Again, those who know them almost give a sigh of relief upon hearing they have cancer. Ah, they think, Now he will put aside those transitory things. Wrong, wrong and wrong. People tend to adjust to catastrophic news like a diagnosis of cancer by using the same coping skills that have seen them through life thus far. So, if drowning one's sorrows in the haze of alcohol has gotten one through the vicissitudes of life, then booze is probably going to continue to be a close companion.

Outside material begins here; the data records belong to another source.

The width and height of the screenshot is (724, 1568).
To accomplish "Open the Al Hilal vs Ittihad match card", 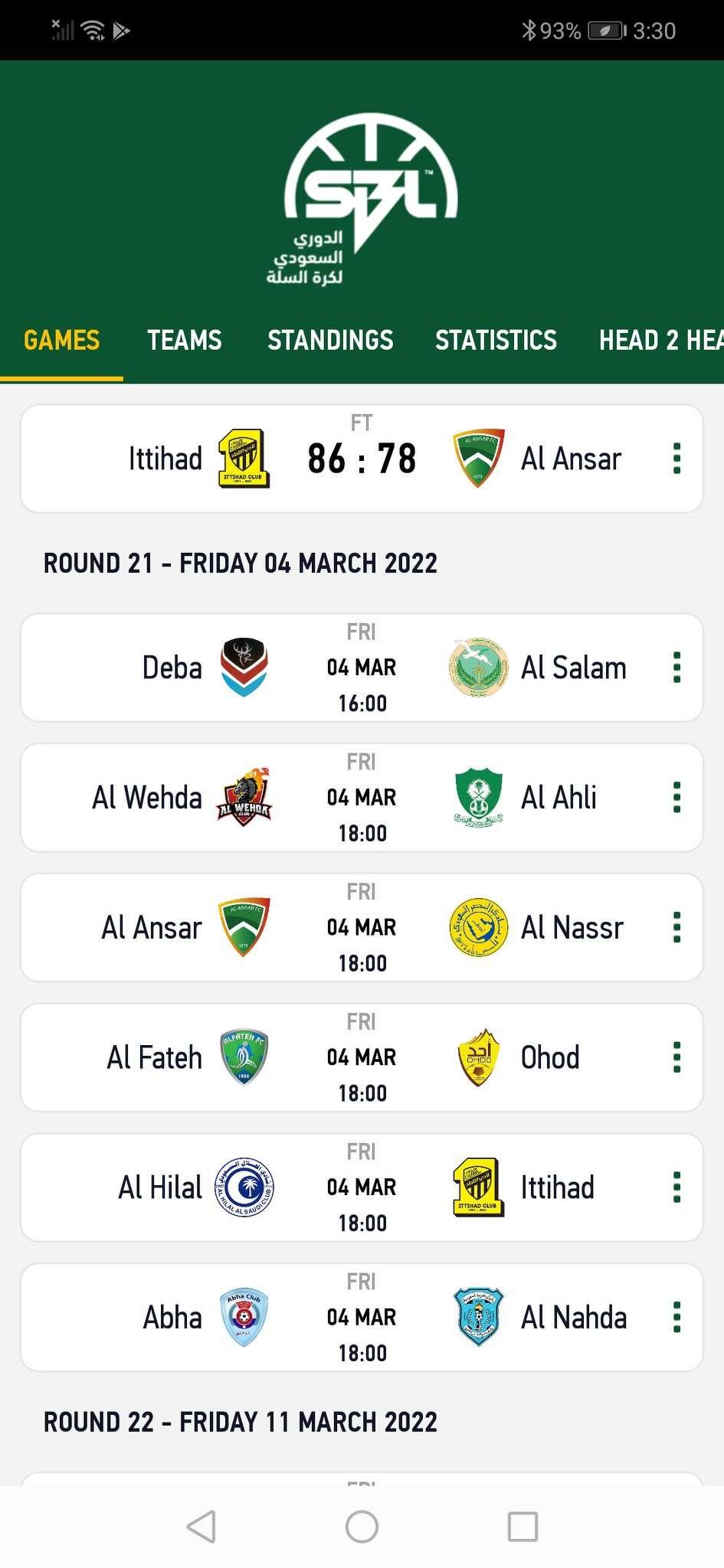I will point(362,1187).
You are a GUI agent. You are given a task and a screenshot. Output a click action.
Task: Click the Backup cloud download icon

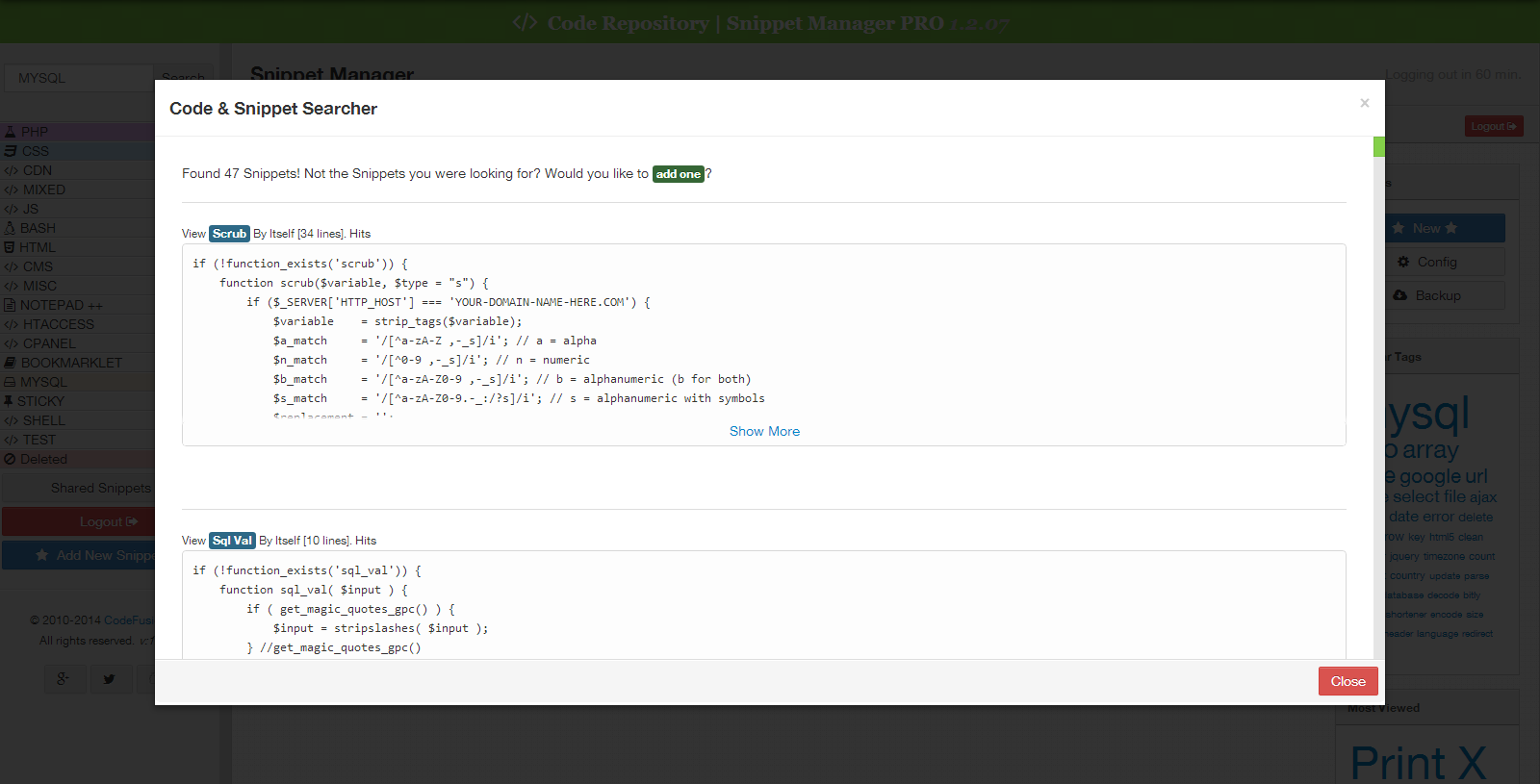1400,295
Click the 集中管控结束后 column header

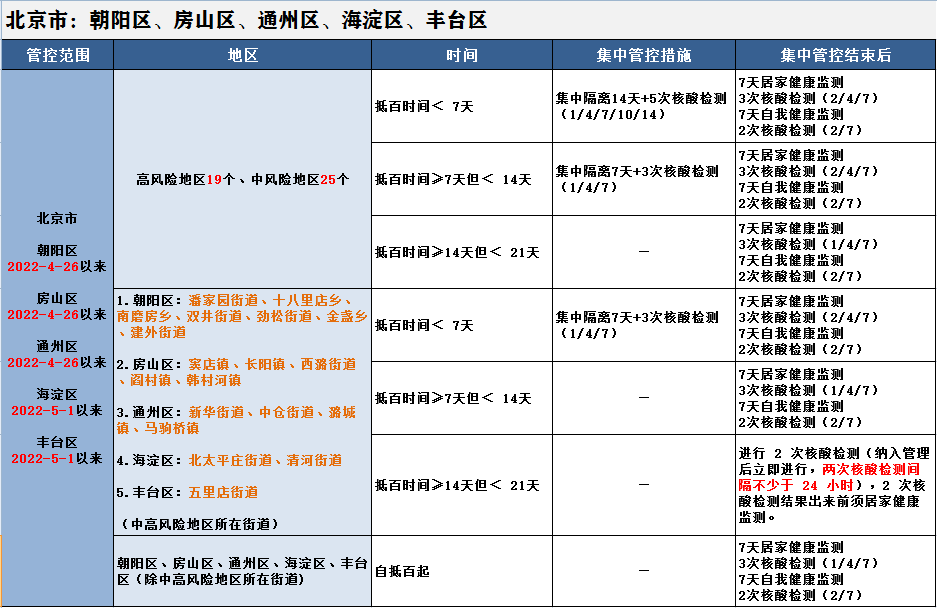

That is not to say that change can't happen. I have seen it happen but it requires work, access to skilled helpers and a willingness to walk a new path in a situation that is rife with novelty. Not many of us are up to the challenge. Usually, such change happens when there is a lot to lose, for example, if a partner declares that they will leave unless the situation is altered. I am in the business of miracles and sometimes miracles do happen - but not often and never on our schedule. Miracles are on some kind of divine time and space trajectory which I do not understand so I do not count on them in my work. I deal with what is presented to me. Thus, if someone is highly strung and liable to freak out with the least bit of stimulus, then you can bet there will be lots of freaking out over a cancer diagnosis. If someone is articulate and thoughtful as a rule, then the diagnosis of cancer will probably be deeply thought about and a listening ear appreciated. In terms of caring for others with cancer when you yourself have cancer, you need to appreciate that since people tend to continue in whatever coping mechanism they are familiar with, their way will not necessarily be your way unless you too have the same coping mechanisms. Too often, survivors try to help others by encouraging (nagging?) them to do as they do. Our journeys are unique because our lives and our personalities are unique. Continuing in our most familiar coping modes also means that when we collect cancer people in our lives, as I do, we need to be realistic about the toll that some individuals can take on us. Some questions need to be asked about previous life experiences. For example, if someone has been clingy, needy and destructive throughout most of their life then they will likely be extremely so after a diagnosis of cancer. Clear boundaries around contact, time spent with and time thinking about such a person will need to be set and articulated. Ultimately, some people may need to be cut out of one's life if their influence becomes malignant on one's mental well being. This is particularly difficult to do if you are a caring person in a caring profession. However, again it may be the difference between remaining well and getting sicker. Cancer is a hard disease and sometimes requires hard decisions to be made.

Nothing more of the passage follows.